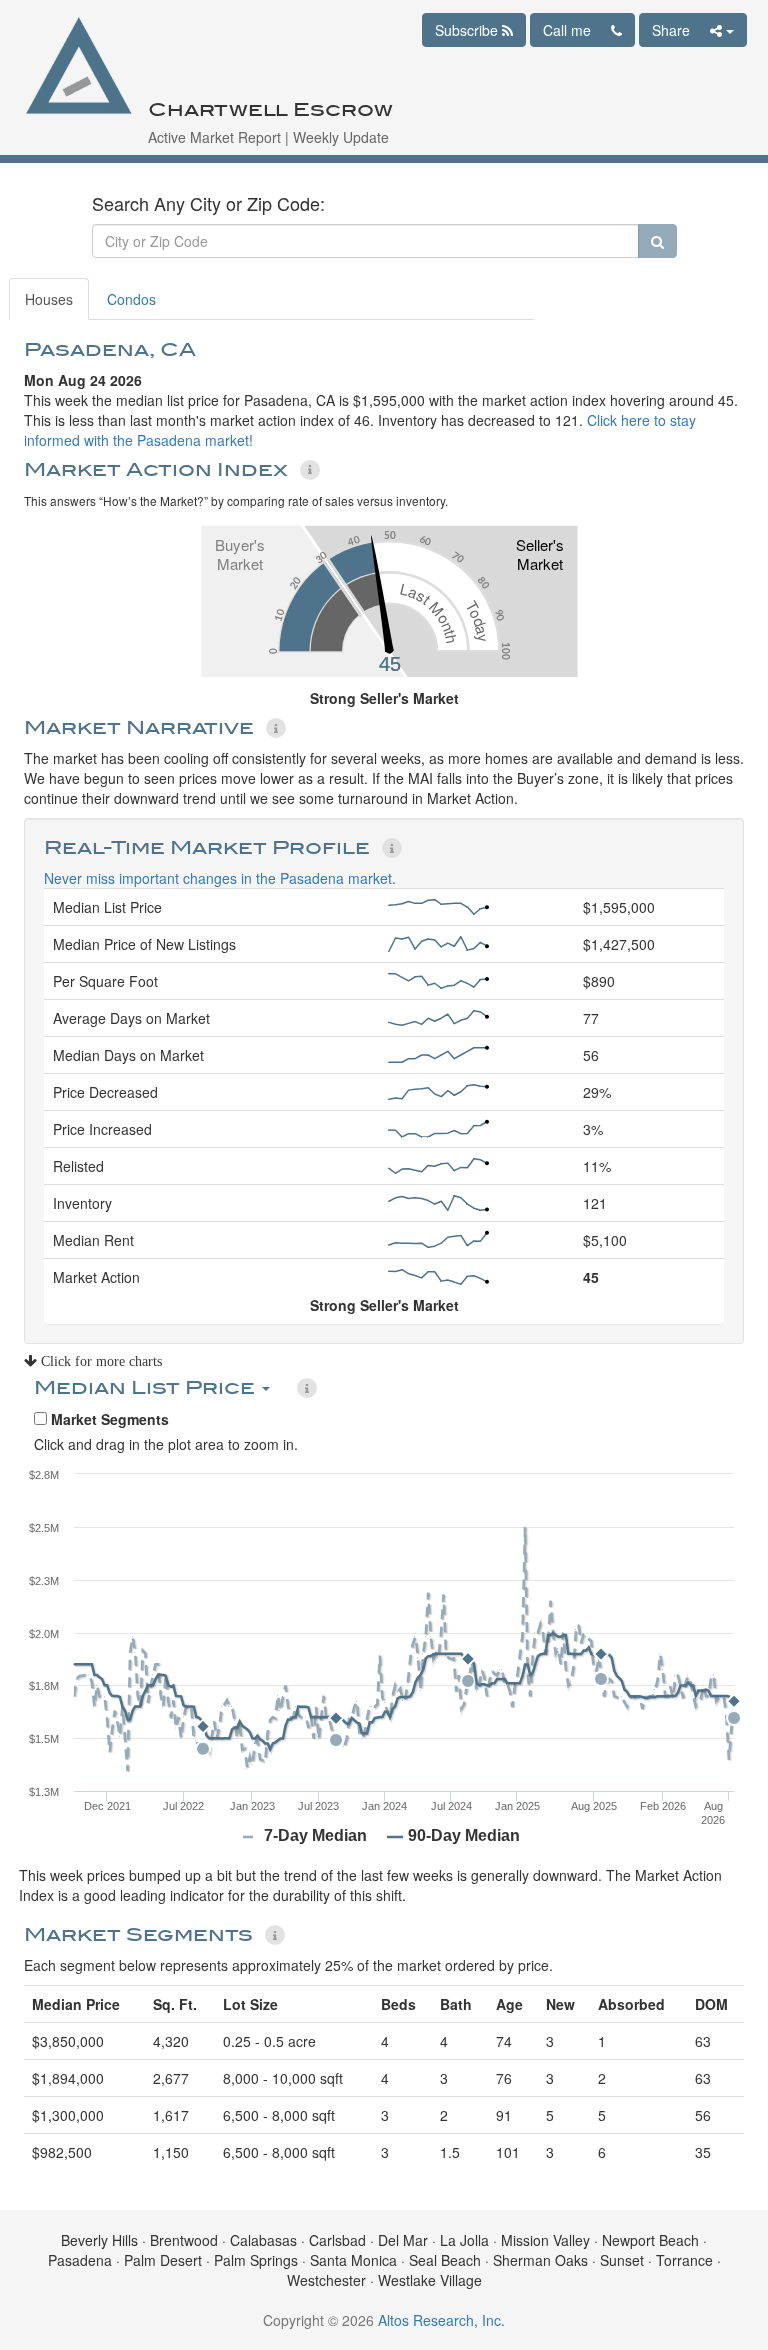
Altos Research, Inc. (441, 2320)
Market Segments (108, 1419)
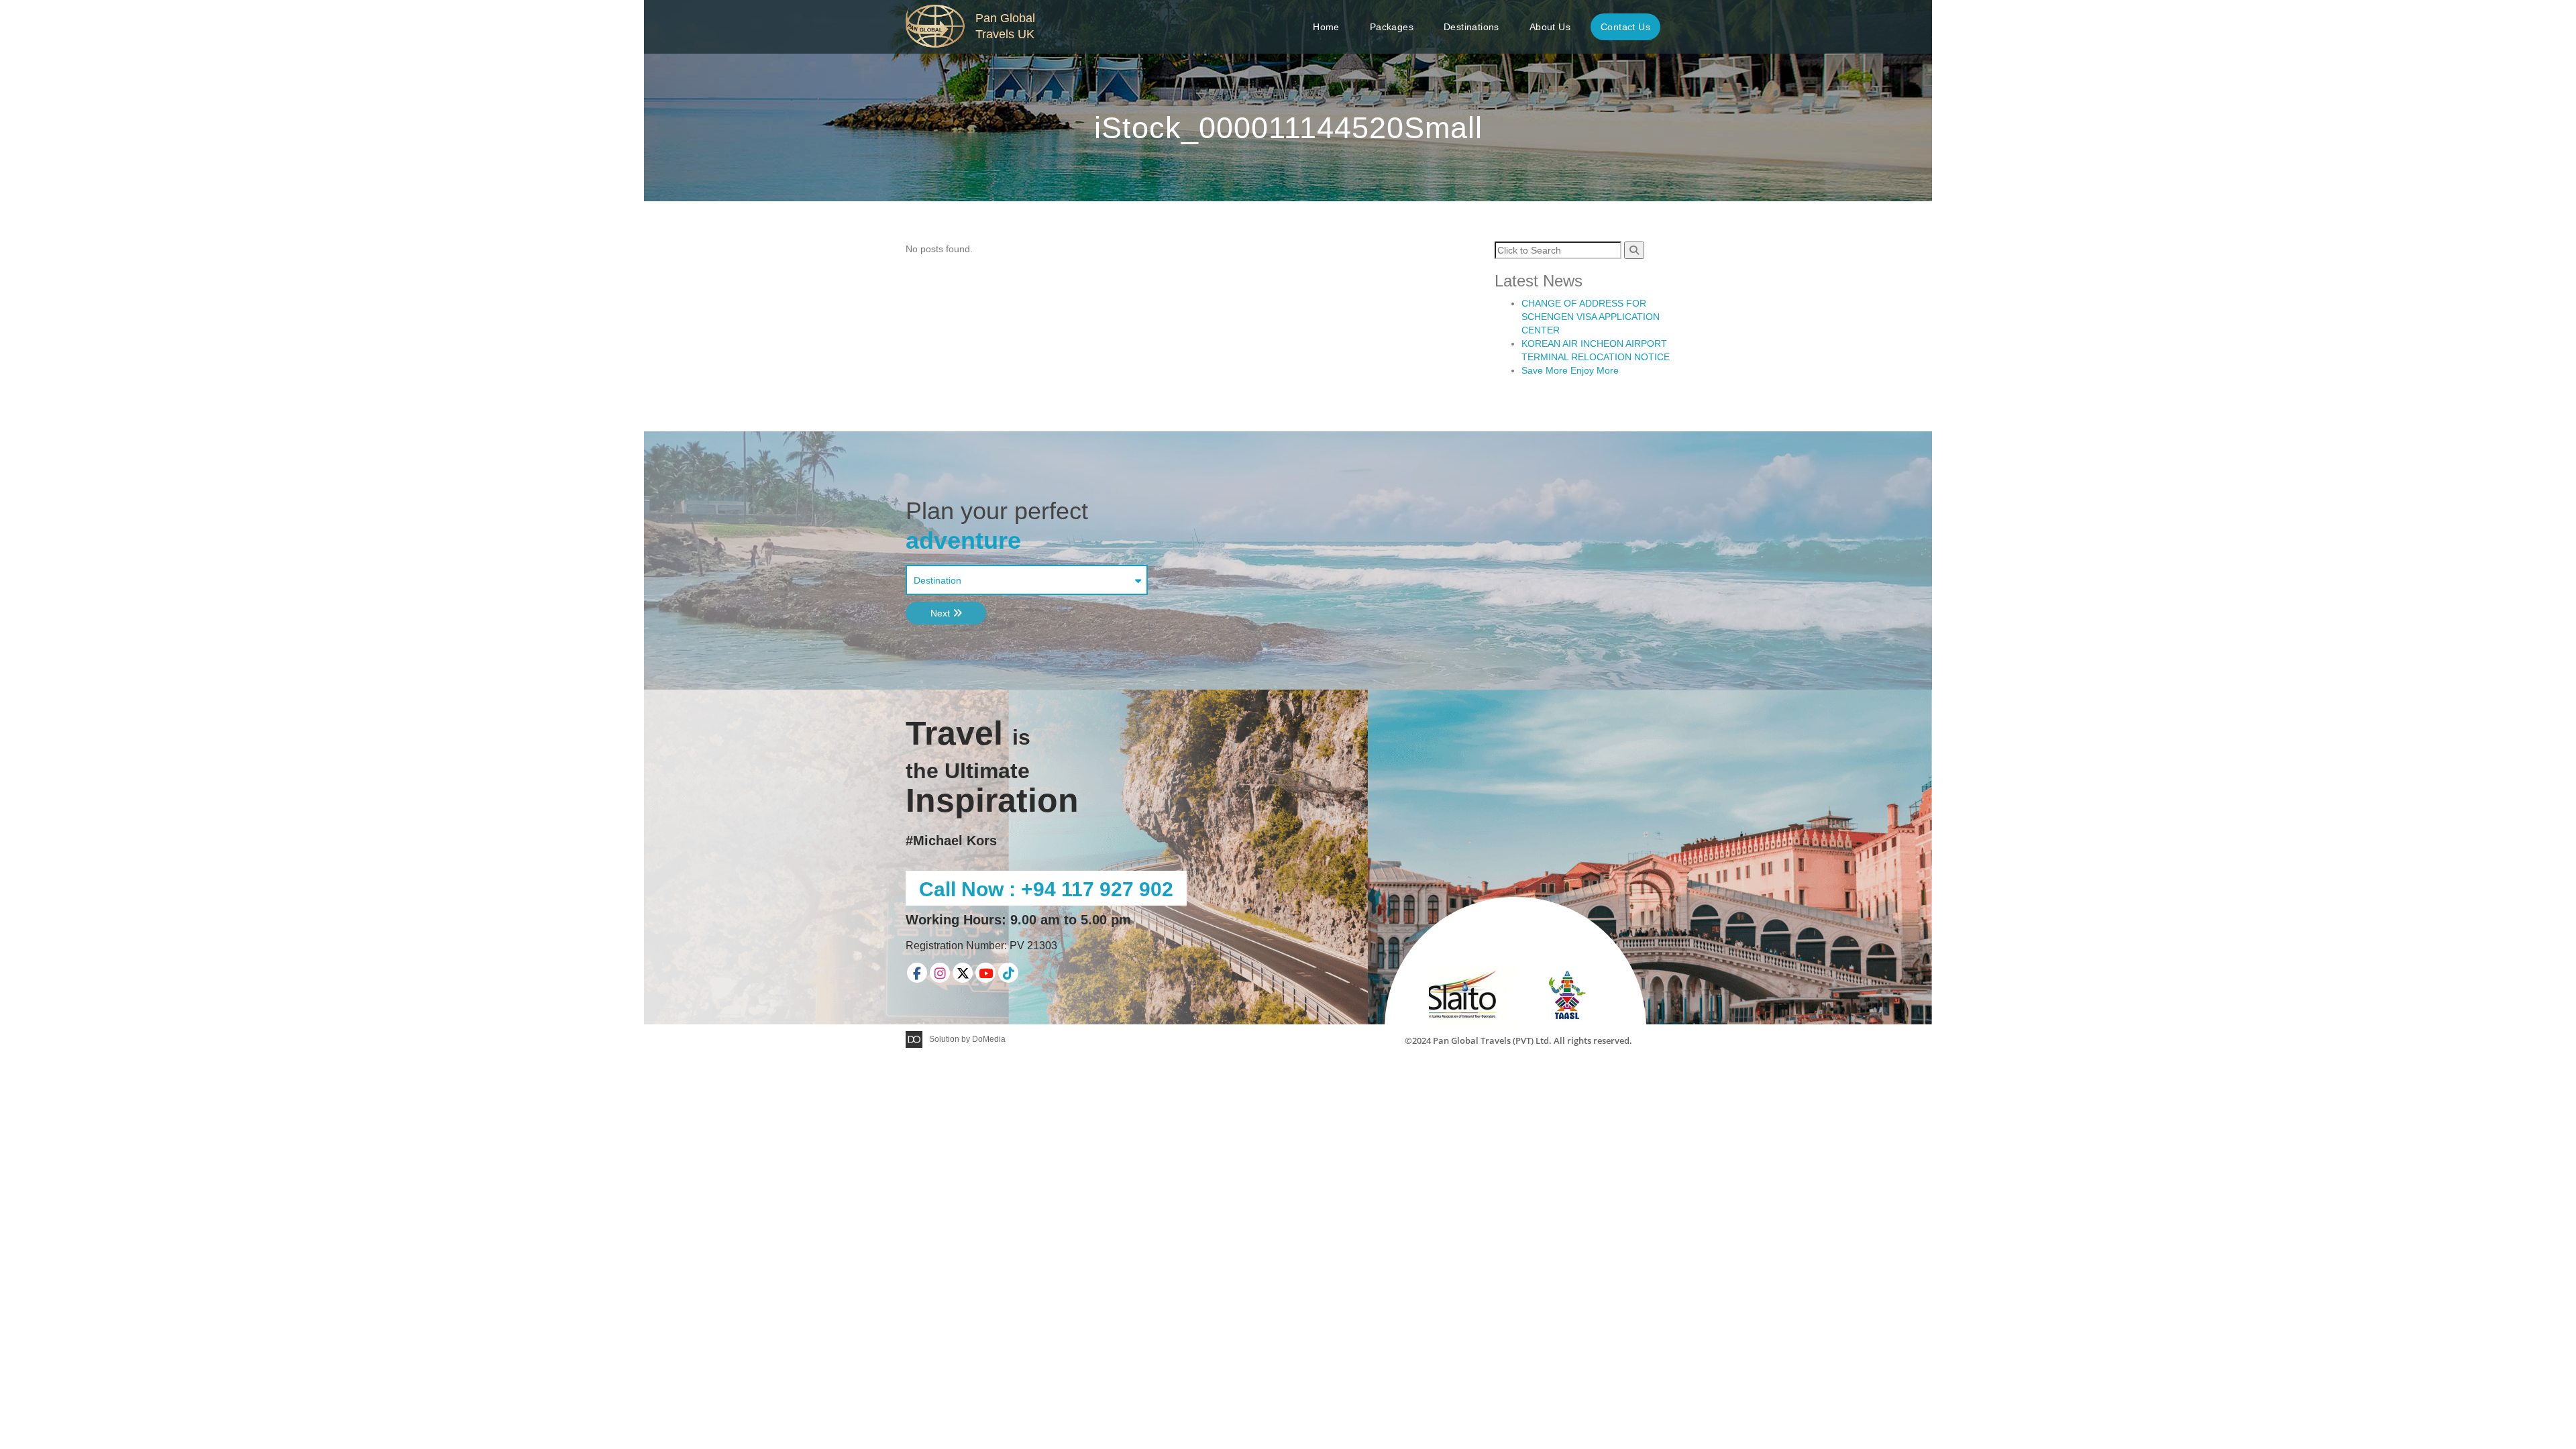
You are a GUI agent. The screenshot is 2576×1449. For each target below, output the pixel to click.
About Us (1549, 26)
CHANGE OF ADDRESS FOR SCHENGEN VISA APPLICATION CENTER (1590, 316)
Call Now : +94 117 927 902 (1046, 889)
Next (941, 613)
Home (1326, 26)
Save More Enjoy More (1570, 370)
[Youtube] (985, 973)
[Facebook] (917, 973)
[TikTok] (1008, 973)
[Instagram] (940, 973)
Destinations (1471, 26)
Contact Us (1625, 26)
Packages (1391, 26)
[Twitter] (963, 973)
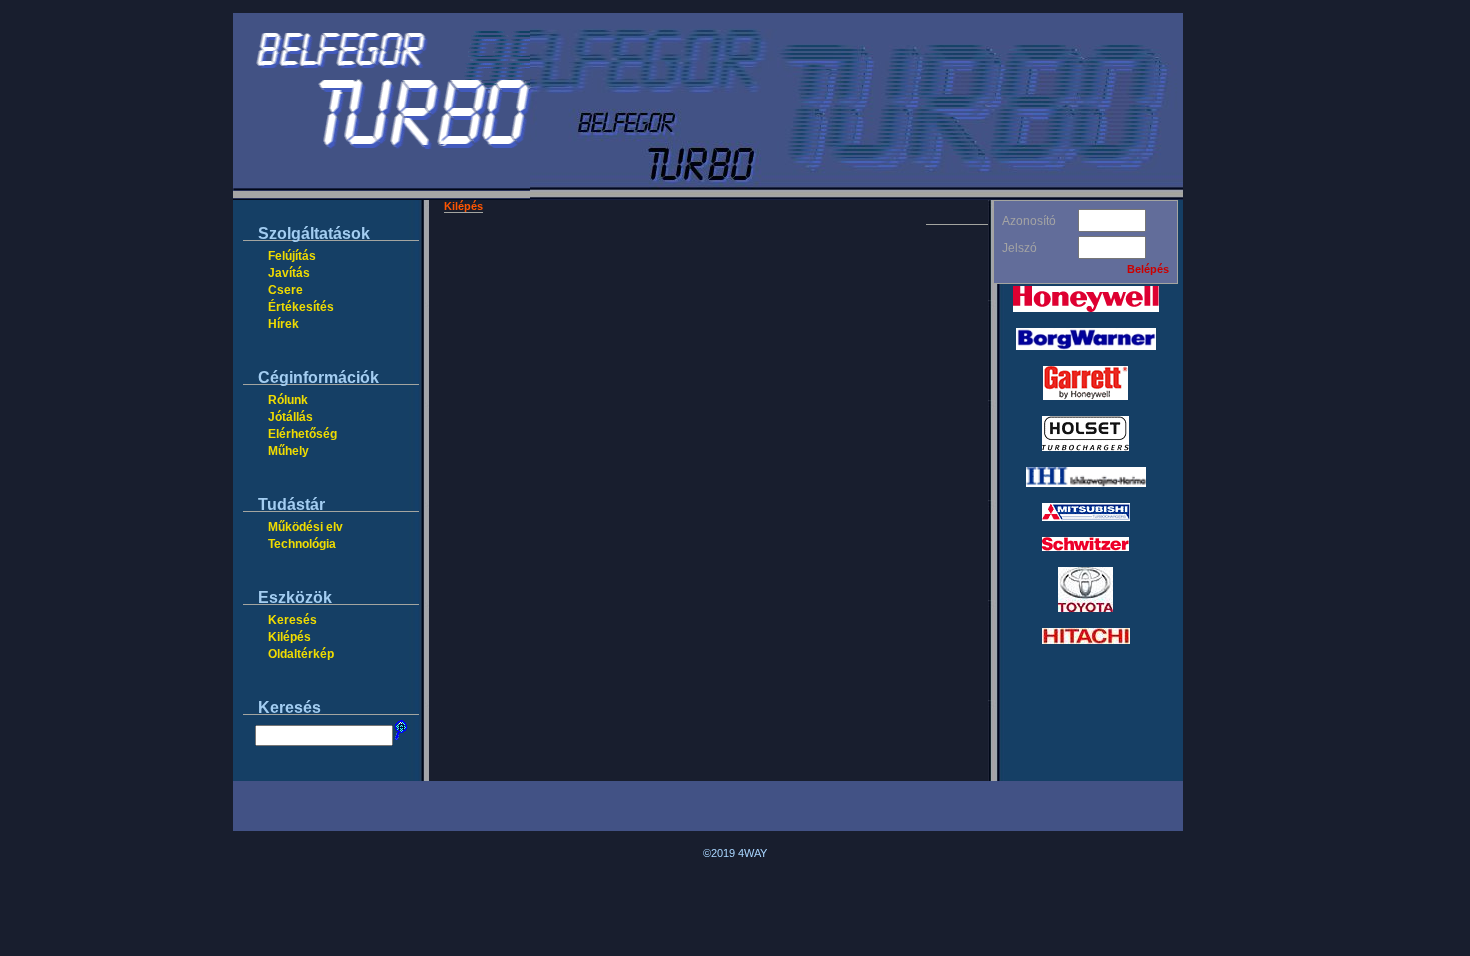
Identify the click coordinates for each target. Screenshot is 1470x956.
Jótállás (290, 417)
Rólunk (288, 400)
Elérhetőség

═══

■ WHAT THIS TASK INVOLVES ■
Repeat only the lines from the one with "[Instagram] (940, 973)" through the end of the data, both included and exactly as written. Pictures stay out of the copy.

■ OUTPUT BELOW ■
[Instagram] (940, 973)
Destinations (1471, 26)
Contact Us (1625, 26)
Packages (1391, 26)
[Twitter] (963, 973)
Identify the click coordinates for each target. Screenshot is 1470x956.
Jótállás (290, 417)
Rólunk (288, 400)
Elérhetőség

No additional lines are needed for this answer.